Ovviamente, anche il ghee contiene grassi, ma si tratta di acidi grassi saturi, la maggior parte dei quali a catena corta. Questi sono quelli che il nostro corpo utilizza per avere energia e che non vengono immagazzinati. Essendo facilmente digeribili, vengono definiti anche grassi buoni.
La particolarità del burro chiarificato è di contenere una buona dose di acido butirrico a catena corta, che si ipotizza possa avere effetti benefici e protettivi sulla salute del colon.
Infine, se la materia prima utilizzata è un buon burro di qualità, il nostro ghee manterrà le vitamine (A, D, E) e gli antiossidanti di partenza.
Per contro, invece, durante il processo di lavorazione, il burro così lavorato viene privato dell'acqua, e anche del lattosio e della caseina. Rimane, in sintesi, solo la parte grassa (circa 99%, mentre il contenuto di carboidrati e proteine è quasi 0).
Essendo ricco di grassi saturi, non va abusato ma usato con consapevolezza e moderazione all’interno di una dieta variata ed equilibrata.
Benefici del burro chiarificato
Nella medicina ayurvedica, in India, il burro chiarificato viene utilizzato come principale fonte di grasso per cucinare ma anche a scopo medicamentoso (è la base di molti preparati erboristici) per i suoi benefici.

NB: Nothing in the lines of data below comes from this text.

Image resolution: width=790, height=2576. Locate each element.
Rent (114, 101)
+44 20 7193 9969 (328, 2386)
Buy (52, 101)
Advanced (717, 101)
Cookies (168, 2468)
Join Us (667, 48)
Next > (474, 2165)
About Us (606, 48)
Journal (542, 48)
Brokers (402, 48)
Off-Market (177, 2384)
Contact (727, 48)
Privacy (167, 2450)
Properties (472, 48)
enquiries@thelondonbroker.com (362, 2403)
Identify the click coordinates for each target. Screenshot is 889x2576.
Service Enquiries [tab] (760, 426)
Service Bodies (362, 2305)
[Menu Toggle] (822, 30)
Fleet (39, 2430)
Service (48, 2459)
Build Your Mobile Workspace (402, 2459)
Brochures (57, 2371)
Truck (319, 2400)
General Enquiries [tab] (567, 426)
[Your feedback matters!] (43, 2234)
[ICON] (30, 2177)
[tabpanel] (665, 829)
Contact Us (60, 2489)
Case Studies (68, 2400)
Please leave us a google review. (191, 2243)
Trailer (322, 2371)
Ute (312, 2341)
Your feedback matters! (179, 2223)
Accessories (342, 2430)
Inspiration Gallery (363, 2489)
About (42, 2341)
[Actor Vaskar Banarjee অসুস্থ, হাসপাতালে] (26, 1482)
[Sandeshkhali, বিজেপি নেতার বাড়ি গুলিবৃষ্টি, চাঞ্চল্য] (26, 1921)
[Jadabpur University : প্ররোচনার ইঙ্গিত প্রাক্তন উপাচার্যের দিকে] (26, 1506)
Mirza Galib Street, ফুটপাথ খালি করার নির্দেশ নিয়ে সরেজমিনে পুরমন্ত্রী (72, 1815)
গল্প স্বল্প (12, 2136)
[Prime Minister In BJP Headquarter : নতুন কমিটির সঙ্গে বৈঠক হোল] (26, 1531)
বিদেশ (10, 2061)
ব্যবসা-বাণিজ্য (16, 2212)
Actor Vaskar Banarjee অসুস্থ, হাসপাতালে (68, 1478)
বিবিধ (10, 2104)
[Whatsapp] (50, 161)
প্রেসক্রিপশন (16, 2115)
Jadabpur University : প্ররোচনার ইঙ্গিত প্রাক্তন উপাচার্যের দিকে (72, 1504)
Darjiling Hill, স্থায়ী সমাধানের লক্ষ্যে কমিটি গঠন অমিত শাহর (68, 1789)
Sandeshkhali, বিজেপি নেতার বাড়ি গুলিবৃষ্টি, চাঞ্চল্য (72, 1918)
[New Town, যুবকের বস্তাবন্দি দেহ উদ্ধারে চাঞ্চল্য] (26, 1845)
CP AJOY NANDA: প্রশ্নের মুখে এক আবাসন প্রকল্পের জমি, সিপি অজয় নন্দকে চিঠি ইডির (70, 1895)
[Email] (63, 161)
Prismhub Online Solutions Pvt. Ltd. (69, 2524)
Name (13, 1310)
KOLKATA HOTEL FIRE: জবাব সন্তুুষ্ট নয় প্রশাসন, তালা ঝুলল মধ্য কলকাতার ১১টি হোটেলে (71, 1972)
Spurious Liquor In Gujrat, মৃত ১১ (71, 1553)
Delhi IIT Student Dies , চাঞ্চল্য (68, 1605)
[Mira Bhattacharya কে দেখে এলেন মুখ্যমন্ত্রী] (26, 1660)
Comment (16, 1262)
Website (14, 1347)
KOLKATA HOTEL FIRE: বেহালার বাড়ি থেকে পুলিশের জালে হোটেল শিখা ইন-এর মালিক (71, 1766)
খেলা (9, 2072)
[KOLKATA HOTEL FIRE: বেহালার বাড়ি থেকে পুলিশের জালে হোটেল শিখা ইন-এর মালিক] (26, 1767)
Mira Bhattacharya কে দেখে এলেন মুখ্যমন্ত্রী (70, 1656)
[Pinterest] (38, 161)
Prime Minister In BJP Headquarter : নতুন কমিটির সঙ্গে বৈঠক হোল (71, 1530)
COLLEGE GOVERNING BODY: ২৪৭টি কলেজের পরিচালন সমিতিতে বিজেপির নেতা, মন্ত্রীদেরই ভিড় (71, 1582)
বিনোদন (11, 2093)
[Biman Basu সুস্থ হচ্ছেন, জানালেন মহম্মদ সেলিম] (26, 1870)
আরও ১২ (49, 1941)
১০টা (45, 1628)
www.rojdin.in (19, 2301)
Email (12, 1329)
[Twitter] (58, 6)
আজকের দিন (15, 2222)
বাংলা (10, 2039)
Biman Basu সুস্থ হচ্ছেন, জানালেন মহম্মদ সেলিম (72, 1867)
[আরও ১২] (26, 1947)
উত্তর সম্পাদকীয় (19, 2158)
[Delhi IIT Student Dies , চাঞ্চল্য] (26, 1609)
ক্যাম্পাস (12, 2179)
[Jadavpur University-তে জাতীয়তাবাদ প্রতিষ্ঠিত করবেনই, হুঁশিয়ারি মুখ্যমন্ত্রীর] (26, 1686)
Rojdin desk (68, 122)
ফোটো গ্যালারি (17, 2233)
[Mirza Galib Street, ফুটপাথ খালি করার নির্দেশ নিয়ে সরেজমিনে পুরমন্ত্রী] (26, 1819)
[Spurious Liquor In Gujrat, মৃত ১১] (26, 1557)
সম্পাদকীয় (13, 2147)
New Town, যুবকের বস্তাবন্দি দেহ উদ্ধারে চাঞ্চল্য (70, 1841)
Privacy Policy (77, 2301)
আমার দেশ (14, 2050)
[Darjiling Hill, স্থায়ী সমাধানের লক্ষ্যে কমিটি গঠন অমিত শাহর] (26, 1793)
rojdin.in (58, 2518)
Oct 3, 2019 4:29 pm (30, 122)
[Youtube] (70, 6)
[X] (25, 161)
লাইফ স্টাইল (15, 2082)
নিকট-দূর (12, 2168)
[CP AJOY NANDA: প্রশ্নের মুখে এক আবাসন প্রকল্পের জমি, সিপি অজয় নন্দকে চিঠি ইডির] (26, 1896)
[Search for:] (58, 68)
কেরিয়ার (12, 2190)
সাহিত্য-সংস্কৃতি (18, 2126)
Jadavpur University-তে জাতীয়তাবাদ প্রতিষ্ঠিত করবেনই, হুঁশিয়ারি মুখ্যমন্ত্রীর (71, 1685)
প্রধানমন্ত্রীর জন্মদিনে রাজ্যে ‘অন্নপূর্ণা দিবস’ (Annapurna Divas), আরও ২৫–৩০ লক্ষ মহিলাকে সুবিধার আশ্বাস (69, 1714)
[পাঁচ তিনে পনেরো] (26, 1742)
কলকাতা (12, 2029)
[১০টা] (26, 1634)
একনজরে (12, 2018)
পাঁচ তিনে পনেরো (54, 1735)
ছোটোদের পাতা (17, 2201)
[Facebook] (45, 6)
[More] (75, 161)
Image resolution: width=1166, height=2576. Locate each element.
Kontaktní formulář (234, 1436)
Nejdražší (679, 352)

Secondo l’Ayurveda, infatti, il ghee:
- ha azione tonica, emolliente, ringiovanente e antiacida, adatto quindi in caso di infiammazione o irritazioni alla mucosa gastrointestinale,
- è adatto negli stati di debilitazione e in convalescenza,
- facilita la digestione, l’assorbimento e l’assimilazione del cibo,
- è nutritivo anche per l’apparato riproduttore maschile e femminile.
In sintesi, è ideale se vuoi un’alternativa al burro tradizionale più digeribile e versatile in cucina.
Per la sua azione emolliente e nutritiva può essere usato anche come burro per il corpo, in particolare per ammorbidire la pelle secca o i capelli aridi, sciupati e crespi.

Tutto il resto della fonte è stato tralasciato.